«Negli scorsi anni, il legislatore ha assegnato ai cittadini il diritto di utilizzare la PEC nelle comunicazioni con le pubbliche amministrazioni; per garantire l’effettività di questo diritto, l’articolo art. 54, comma 2-ter, D. Lgs. n. 82/2005 (c.d. “Codice dell’Amministrazione Digitale”) prevede infatti l’obbligo per le pubbliche amministrazioni di rendere pubblico nella pagina principale dei propri siti un indirizzo di Posta Elettronica Certificata cui tutti i cittadini possono rivolgersi». Ed è questo il presupposto per la minaccia di una vera e propria class action che il partito dei Radicali Italiani ha redatto nei confronti del Ministero dell’Economia e delle Finanze, delle Regioni Basilicata e Campania e del Comune di Roma.
Recita il comunicato diramato: «Nonostante il termine per mettersi in regola scadesse il 30 giugno 2009, questi enti non hanno adempiuto ai loro obblighi e non hanno pubblicato l’indirizzo PEC sui rispettivi siti; per questo, hanno ricevuto la notifica di diffida preliminare all’avvio di una Class Action (ai sensi del D. Lgs. n. 198/2009) da parte di Radicali Italiani e dell’associazione Agora Digitale, difesi dall’avvocato Ernesto Belisario. Se entro 90 giorni non si metteranno in regola, scatterà l’azione giudiziaria vera e propria alla quale tutti i cittadini interessati potranno aderire».
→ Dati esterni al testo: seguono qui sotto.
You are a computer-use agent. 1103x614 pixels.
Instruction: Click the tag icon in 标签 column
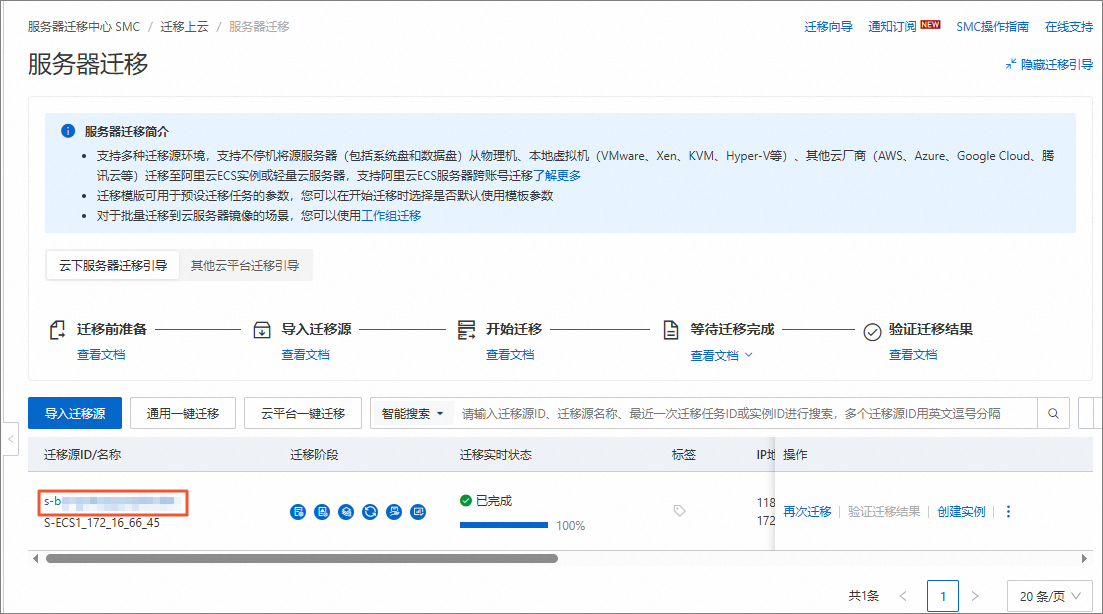(x=679, y=511)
Il comunicato ricorda che la Posta Elettronica Certificata è nata come strumento che consente un forte risparmio di denaro per tutti coloro i quali decidono di utilizzare tale strumento in sostituzione delle raccomandate con cui normalmente avviene la comunicazione con la Pubblica Amministrazione. La minaccia della class action usa la stessa moneta con cui la PEC è stata promossa: quel che non è un risparmio, infatti, è un costo.
Spiegano Mario Staderini e Luca Nicotra, rispettivamente Segretario di Radicali Italiani e Associazione Agorà Digitale: «La violazione delle leggi da parte delle istituzioni, vera peste del nostro Paese, impedisce a milioni di italiani di accedere ai servizi digitali e di ridurre tempi e costi. I diritti digitali dei cittadini non possono rimanere solo sulla carta: abbiamo iniziato con queste Amministrazioni, ma proseguiremo con le altre migliaia che ancora oggi sono fuorilegge. Forse Tremonti non lo sa, ma c’è una tassa aggiuntiva che il suo Ministero impone agli italiani: è la “tassa” delle raccomandate che paga chiunque voglia rivolgersi ai suoi uffici».
Alle PA è lasciato un margine di 90 giorni: la minaccia intende imporre l’uso della PEC a salvaguardia dei diritti dei cittadini ed in ottemperanza alle stesse normative che le istituzioni hanno legiferato per migliorare i conti dello stato e l’organizzazione della cosa pubblica.